(Records drawn from a dataset)

....

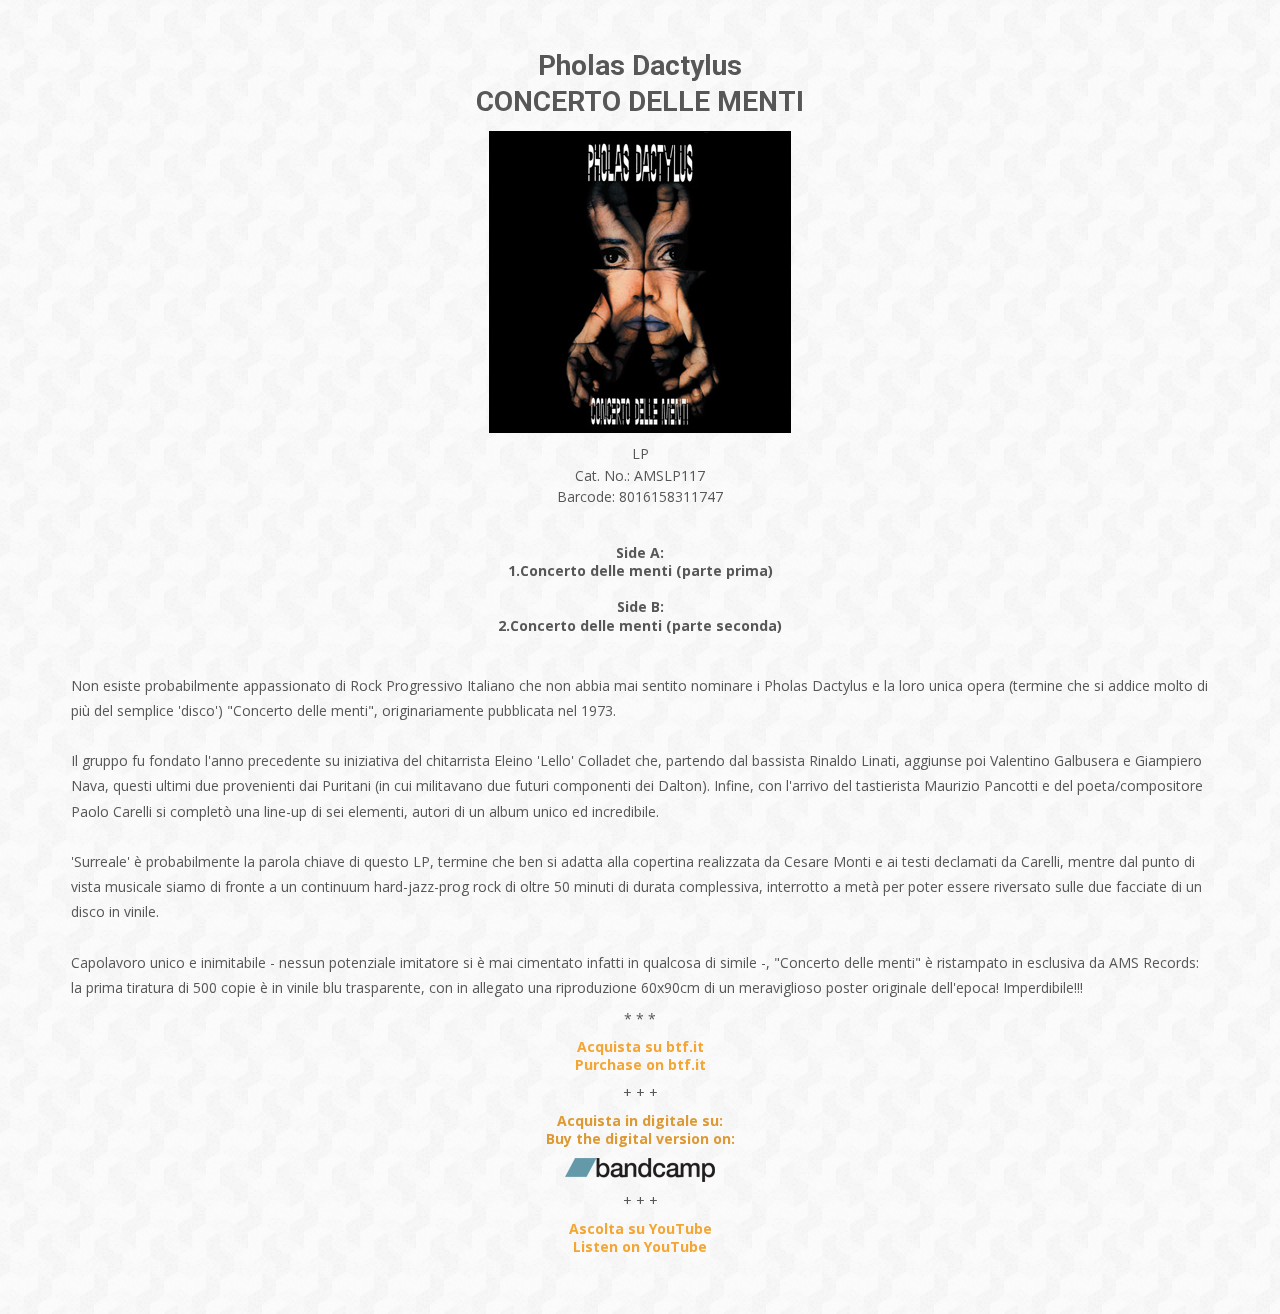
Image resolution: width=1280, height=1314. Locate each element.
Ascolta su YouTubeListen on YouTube (640, 1237)
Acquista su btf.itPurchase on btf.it (640, 1055)
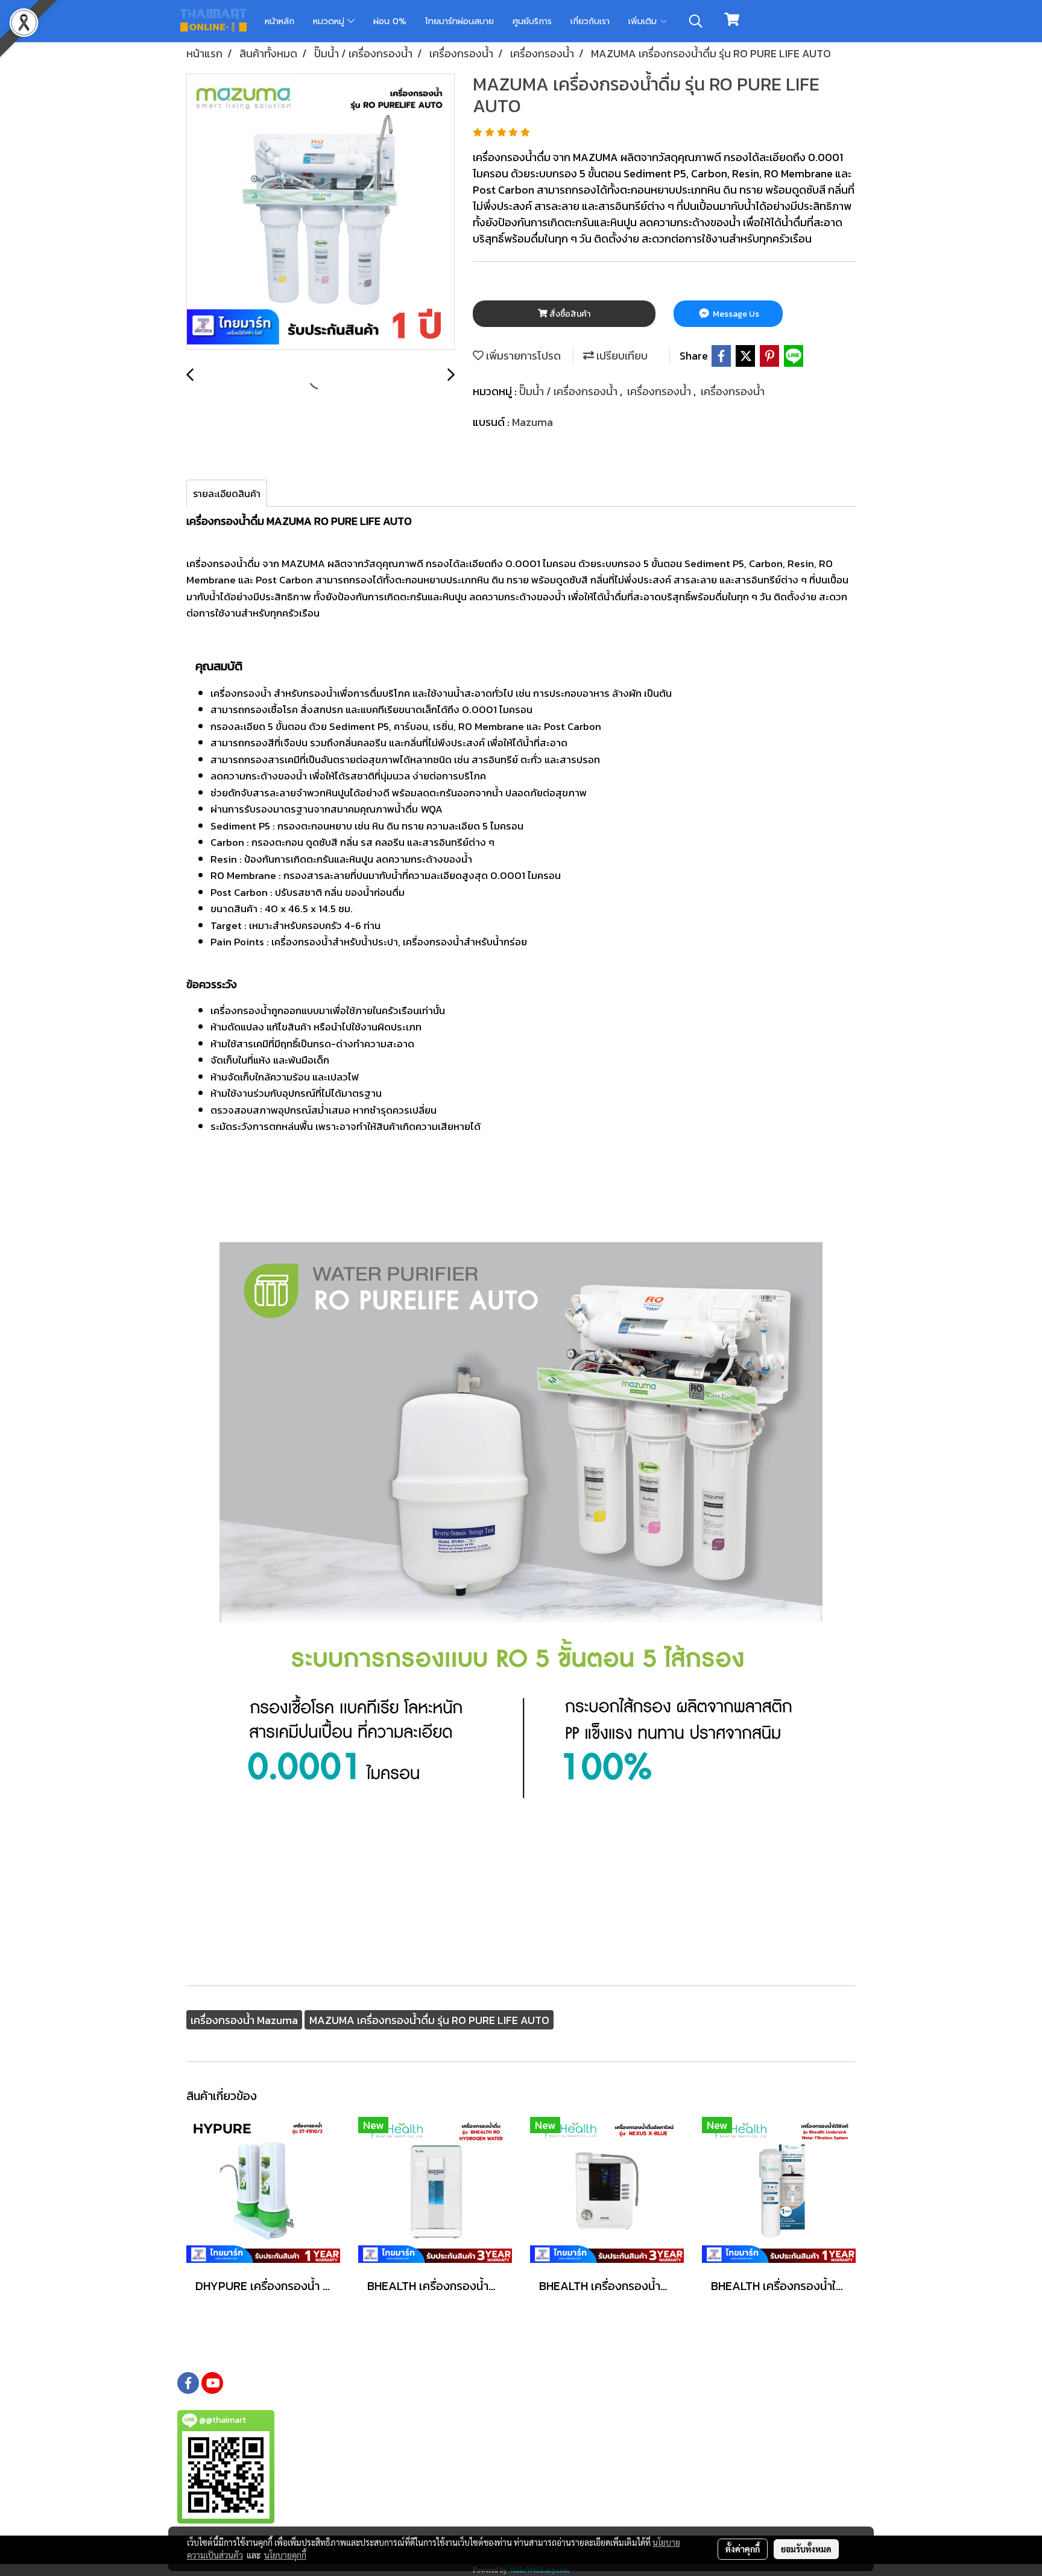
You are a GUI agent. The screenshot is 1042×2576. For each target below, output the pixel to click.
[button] (696, 21)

....

Task statement: Only the lines from the one containing "You are a GUI" through the last line of the records above are to be reproduced, exactly and with both ends included.

Response area:
You are a GUI agent. The screenshot is 1042×2576. For each target below, output the pixel to click.
[button] (696, 21)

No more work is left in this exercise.